Although many customer logos are promoted publicly, during my time I repeatedly observed serious issues with customer retention and deal quality. Internally, this created persistent doubt about how strong the customer base really is and whether the current go-to-market approach can survive in the long term.
Publicly available information also points to ongoing financial and growth pressure. Inside the company, this pressure shows up as a strong focus on short-term selling and optics. Product quality, sound planning, and long-term value creation are often deprioritised to show short-term activity.
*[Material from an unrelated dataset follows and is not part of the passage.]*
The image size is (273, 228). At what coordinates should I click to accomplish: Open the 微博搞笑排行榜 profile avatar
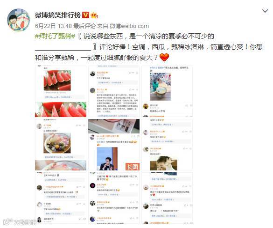tap(19, 20)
After the CRO joined, there was rapid and continuous churn across senior leadership — Partnerships, Sales, the former CEO, and later the CPTO. This instability significantly impacted continuity and ownership. Accountability became unclear, morale dropped, and attempts at long-term execution were repeatedly disrupted.
Key issues I experienced:
Reactive shifts: Strategy and positioning change reactively, sometimes reversing earlier decisions, creating confusion internally and damaging credibility externally.
Network-based hiring: Senior hiring decisions, in my experience, rely heavily on existing professional networks rather than open, competitive searches, which limits challenge and reinforces a leadership “bubble.”
Execution gaps: Well-known performance gaps in Solutions Consulting and Product Marketing are difficult to raise and even harder to fix, allowing the same problems to repeat quarter after quarter.
Product and Technical Leadership Concerns:
After the CPTO left, the CPO role was filled by someone whose background is largely outside core enterprise B2B domains. The leadership approach appears influenced by traditional grocery and retail experience, which may not align well with the complexity of supply chain and pricing software.
From what I observed, Product leadership largely follows commercial direction from the CRO, with limited visible independent strategy or pushback. Decision-making is highly centralised. In multiple discussions, product responses and decisions often depended on guidance or validation from the CTO, which reduced Product’s ability to operate as an independent strategic function and blurred accountability across leadership roles.
HR also appears to have limited influence beyond processes. Over time, many employees stop believing that internal feedback will lead to change, which helps explain why concerns are increasingly shared externally on Glassdoor.